- **Task brief**
The answer must consist only of the lines from the line with "Task: Click the" to the line with "This screenshot has width=1510, height=709.", both included, exactly as they stand below.

[Given information Boundary: Start]

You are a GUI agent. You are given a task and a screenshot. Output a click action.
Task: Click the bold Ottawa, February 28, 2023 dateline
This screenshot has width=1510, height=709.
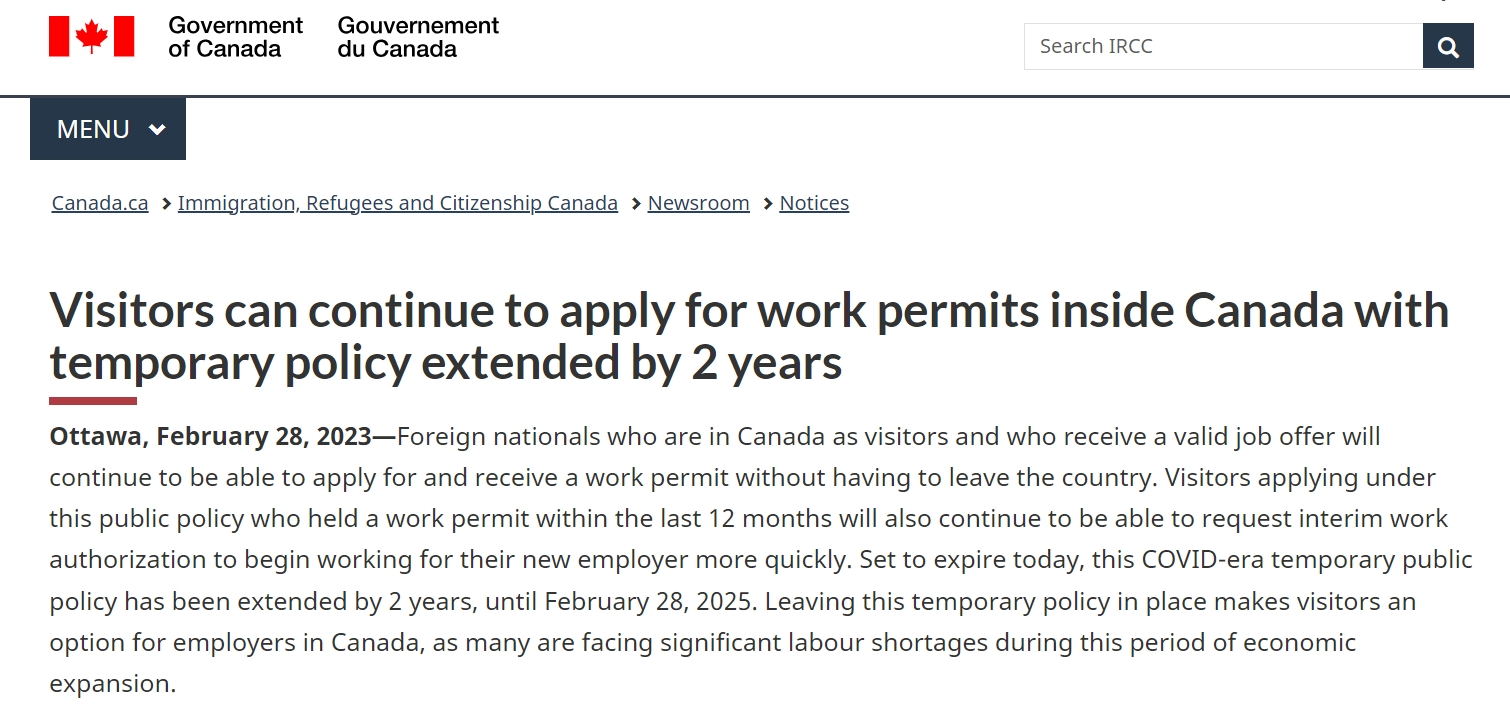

[Given information Boundary: End]
[Given information Boundary: Start]

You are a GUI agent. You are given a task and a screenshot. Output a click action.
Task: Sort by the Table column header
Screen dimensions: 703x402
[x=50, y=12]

[Given information Boundary: End]

- **Answer to the problem**
Task: Click the bold Ottawa, February 28, 2023 dateline
This screenshot has width=1510, height=709.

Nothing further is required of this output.